Modern art and post-post-apocalyptic fiction

Immediately after the Second World War, London – like the other European capitals – was living through a dark time. The artists working in the post-war period had to face a difficult question: is it possible to create a work of art after the fall of reason and of modern ideals of progress?

The years that followed saw the rise of a generation of painters who reflected on the horrors of the conflict and invented a new way of representing the human condition. Among them you can find Lucian Freud, David Hockney, Frank Auerbach – born in Germany but naturalised British – and Francis Bacon.

On stage at the Oxfam Moot, the art critic Martin Gayford projects images of artworks by these painting geniuses. Gayford is the author of Modernists and Mavericks, a book that attempts to produce a portrait of this generation. In his talk, he explains the genesis of several of these works which transformed the British art scene in the second half of the twentieth century and tells stories from the lives of its authors. It isn’t easy to maintain an audience’s attention for an hour at a stretch, but Gayford manages it masterfully. At the end, he explains that these painters broke with tradition and dared to explore other sources: Pop Art and abstract expressionism.

A few minutes after this talk, a conversation begins on the Wales Stage between writer Nicola Barker and journalist Georgina Godwin. The conversation revolves around Barker’s novel H(A)PPY, the winner of the Goldsmiths Prize. In it, the author imagines a post-post-apocalyptic society in which problems do not exist. Humanity is living through a period in which everything is known, there are no illnesses, there is no violence or conflict. It’s a world without fears or anxieties. Yet it’s far from being perfect.

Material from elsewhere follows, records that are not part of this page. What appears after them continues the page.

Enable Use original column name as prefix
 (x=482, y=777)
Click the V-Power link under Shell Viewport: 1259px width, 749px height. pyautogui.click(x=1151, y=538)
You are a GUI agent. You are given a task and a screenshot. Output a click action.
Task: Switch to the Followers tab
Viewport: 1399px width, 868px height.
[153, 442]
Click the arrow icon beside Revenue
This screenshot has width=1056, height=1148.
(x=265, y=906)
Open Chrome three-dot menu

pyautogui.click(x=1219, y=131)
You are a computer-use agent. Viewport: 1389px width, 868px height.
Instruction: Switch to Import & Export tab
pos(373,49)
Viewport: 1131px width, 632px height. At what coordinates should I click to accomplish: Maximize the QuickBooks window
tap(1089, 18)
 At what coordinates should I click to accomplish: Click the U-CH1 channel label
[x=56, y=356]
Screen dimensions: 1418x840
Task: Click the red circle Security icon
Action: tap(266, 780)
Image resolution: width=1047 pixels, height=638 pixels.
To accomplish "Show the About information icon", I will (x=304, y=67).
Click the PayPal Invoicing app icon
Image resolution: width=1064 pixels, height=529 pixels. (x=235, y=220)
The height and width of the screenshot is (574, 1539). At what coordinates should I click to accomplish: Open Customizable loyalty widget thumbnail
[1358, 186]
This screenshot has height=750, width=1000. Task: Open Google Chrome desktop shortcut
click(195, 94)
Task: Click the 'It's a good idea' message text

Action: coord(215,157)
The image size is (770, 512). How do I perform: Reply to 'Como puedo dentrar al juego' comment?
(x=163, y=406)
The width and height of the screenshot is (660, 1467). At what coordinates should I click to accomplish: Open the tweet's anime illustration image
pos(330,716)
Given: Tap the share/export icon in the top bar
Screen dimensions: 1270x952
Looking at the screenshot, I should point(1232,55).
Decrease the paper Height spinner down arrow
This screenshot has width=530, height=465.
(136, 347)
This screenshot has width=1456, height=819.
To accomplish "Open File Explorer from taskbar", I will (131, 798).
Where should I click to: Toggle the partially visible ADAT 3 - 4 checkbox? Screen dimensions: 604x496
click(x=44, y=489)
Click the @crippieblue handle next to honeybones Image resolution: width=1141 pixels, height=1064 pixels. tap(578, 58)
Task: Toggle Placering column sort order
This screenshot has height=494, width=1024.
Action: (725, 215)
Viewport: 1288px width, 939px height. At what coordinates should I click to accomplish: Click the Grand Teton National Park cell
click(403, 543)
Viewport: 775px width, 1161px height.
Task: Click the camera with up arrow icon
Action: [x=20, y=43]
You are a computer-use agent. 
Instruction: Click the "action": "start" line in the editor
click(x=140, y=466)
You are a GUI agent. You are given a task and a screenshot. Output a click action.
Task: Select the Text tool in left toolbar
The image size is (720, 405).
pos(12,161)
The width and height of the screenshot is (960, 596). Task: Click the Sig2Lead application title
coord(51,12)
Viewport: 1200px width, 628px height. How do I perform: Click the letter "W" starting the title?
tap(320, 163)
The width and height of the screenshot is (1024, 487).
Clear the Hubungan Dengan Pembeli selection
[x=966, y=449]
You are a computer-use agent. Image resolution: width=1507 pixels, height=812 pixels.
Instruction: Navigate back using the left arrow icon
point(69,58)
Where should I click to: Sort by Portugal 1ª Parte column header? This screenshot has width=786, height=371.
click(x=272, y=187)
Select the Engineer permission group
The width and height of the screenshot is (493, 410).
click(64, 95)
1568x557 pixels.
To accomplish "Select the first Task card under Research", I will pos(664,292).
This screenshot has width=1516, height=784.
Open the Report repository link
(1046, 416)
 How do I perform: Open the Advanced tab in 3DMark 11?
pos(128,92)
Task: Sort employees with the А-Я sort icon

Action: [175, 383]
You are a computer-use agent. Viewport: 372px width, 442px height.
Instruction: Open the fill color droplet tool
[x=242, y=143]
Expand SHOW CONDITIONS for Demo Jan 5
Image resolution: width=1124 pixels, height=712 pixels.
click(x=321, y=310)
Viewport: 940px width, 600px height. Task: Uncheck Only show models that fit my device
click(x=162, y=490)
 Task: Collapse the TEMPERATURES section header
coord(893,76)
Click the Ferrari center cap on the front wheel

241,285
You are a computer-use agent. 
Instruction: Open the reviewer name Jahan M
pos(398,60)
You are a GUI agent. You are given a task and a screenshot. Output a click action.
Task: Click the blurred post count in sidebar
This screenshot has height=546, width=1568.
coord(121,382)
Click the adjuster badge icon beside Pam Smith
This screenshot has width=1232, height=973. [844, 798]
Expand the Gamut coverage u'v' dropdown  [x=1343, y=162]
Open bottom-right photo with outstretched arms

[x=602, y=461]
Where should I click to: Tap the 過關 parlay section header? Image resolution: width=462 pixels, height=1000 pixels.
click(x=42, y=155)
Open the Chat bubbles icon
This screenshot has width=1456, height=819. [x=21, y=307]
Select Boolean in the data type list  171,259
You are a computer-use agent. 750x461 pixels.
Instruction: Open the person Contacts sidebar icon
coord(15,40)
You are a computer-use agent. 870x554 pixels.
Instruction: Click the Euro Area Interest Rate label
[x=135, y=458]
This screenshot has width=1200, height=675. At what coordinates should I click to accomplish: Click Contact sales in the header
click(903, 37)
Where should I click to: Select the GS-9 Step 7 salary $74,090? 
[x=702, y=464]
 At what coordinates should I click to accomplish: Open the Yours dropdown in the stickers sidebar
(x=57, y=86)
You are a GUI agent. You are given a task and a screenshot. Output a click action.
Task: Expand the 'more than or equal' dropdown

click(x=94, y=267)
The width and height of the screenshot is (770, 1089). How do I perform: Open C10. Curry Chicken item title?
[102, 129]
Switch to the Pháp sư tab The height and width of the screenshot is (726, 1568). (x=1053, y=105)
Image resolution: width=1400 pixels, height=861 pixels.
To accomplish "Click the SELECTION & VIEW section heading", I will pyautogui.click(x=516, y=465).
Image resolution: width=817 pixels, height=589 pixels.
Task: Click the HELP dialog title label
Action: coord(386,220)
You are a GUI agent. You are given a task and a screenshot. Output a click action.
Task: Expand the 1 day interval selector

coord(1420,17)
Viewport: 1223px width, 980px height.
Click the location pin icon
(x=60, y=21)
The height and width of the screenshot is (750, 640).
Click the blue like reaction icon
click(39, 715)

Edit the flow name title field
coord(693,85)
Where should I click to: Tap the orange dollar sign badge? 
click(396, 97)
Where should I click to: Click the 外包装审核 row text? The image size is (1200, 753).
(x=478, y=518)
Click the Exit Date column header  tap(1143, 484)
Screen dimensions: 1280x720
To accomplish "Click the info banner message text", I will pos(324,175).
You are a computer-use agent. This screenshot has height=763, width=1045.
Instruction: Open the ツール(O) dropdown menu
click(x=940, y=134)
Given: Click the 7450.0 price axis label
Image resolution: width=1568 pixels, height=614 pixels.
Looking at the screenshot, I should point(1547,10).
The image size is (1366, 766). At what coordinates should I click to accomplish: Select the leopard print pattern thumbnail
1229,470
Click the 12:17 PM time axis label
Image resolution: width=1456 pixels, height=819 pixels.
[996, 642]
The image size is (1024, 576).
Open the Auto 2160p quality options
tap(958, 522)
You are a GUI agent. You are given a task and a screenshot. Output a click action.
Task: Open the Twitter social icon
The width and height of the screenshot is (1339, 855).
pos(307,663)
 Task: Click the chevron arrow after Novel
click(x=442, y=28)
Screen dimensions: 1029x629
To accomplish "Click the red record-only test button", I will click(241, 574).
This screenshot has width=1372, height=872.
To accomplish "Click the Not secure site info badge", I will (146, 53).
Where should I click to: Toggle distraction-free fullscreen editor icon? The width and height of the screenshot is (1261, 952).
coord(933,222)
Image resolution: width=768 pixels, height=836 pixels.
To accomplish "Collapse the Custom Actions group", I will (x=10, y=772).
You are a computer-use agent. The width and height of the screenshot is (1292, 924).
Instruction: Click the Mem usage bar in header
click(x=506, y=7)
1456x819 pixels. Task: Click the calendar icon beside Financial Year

 “I heard you didn’t accept an advance for this novel – why was that?” asks Godwin.

 “I write because I really enjoy it, not in order to get rich. Besides, if they’d paid me an advance I’d have stopped wanting to do it. I would probably have run away with the money and never delivered anything to my publisher.”

 (Barker’s publisher is sitting next to me, and he smiles nervously.)

 “My favourite subject is paradoxes,” Barker goes on, “the enormous contradictions we have within us. It’s a very western thing to judge somebody who says something and then does the opposite. They call him a hypocrite. I think that’s just a manifestation of all our dimensions.”

 “How do you write about that?”

“Precisely: I don’t understand it. I write about things I don’t know and can’t understand. Maybe it’s a way of facing up to the anxiety they cause in me.”